**Data for this exercise**
-------

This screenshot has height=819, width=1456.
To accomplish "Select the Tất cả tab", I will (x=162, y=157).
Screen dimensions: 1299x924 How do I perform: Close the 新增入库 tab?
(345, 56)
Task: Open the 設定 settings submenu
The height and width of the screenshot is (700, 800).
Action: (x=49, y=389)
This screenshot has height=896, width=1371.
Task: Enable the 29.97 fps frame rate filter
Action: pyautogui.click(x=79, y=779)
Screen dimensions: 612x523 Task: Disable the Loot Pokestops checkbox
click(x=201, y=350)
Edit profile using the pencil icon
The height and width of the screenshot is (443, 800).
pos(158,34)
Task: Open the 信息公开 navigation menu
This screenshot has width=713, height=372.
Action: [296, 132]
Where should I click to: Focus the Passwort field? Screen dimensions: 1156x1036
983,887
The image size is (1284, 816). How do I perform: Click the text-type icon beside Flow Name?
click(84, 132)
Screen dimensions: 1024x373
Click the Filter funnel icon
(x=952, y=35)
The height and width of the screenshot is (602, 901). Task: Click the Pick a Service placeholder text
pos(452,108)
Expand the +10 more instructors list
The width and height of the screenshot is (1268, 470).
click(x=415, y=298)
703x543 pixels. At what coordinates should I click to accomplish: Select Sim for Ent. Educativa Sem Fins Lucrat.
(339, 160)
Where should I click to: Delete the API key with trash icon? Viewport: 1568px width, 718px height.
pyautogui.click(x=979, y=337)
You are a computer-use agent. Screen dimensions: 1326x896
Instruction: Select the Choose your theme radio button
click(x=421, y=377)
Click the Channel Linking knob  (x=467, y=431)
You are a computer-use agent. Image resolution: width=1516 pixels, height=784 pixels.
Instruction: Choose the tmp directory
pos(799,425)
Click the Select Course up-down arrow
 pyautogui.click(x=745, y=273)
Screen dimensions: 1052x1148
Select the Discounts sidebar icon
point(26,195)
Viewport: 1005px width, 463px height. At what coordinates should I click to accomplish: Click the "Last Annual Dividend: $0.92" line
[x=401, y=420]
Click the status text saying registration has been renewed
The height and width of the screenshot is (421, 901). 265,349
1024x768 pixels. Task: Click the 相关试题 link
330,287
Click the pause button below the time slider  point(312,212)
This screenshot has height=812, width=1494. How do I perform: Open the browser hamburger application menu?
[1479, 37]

-------

**Task**
Transcribe the records above in full, exactly as they stand.

**Response below**
This screenshot has height=819, width=1456.
To accomplish "Select the Tất cả tab", I will (x=162, y=157).
Screen dimensions: 1299x924 How do I perform: Close the 新增入库 tab?
(345, 56)
Task: Open the 設定 settings submenu
The height and width of the screenshot is (700, 800).
Action: (x=49, y=389)
This screenshot has height=896, width=1371.
Task: Enable the 29.97 fps frame rate filter
Action: pyautogui.click(x=79, y=779)
Screen dimensions: 612x523 Task: Disable the Loot Pokestops checkbox
click(x=201, y=350)
Edit profile using the pencil icon
The height and width of the screenshot is (443, 800).
pos(158,34)
Task: Open the 信息公开 navigation menu
This screenshot has width=713, height=372.
Action: [296, 132]
Where should I click to: Focus the Passwort field? Screen dimensions: 1156x1036
983,887
The image size is (1284, 816). How do I perform: Click the text-type icon beside Flow Name?
click(84, 132)
Screen dimensions: 1024x373
Click the Filter funnel icon
(x=952, y=35)
The height and width of the screenshot is (602, 901). Task: Click the Pick a Service placeholder text
pos(452,108)
Expand the +10 more instructors list
The width and height of the screenshot is (1268, 470).
click(x=415, y=298)
703x543 pixels. At what coordinates should I click to accomplish: Select Sim for Ent. Educativa Sem Fins Lucrat.
(339, 160)
Where should I click to: Delete the API key with trash icon? Viewport: 1568px width, 718px height.
pyautogui.click(x=979, y=337)
You are a computer-use agent. Screen dimensions: 1326x896
Instruction: Select the Choose your theme radio button
click(x=421, y=377)
Click the Channel Linking knob  (x=467, y=431)
You are a computer-use agent. Image resolution: width=1516 pixels, height=784 pixels.
Instruction: Choose the tmp directory
pos(799,425)
Click the Select Course up-down arrow
 pyautogui.click(x=745, y=273)
Screen dimensions: 1052x1148
Select the Discounts sidebar icon
point(26,195)
Viewport: 1005px width, 463px height. At what coordinates should I click to accomplish: Click the "Last Annual Dividend: $0.92" line
[x=401, y=420]
Click the status text saying registration has been renewed
The height and width of the screenshot is (421, 901). 265,349
1024x768 pixels. Task: Click the 相关试题 link
330,287
Click the pause button below the time slider  point(312,212)
This screenshot has height=812, width=1494. How do I perform: Open the browser hamburger application menu?
[1479, 37]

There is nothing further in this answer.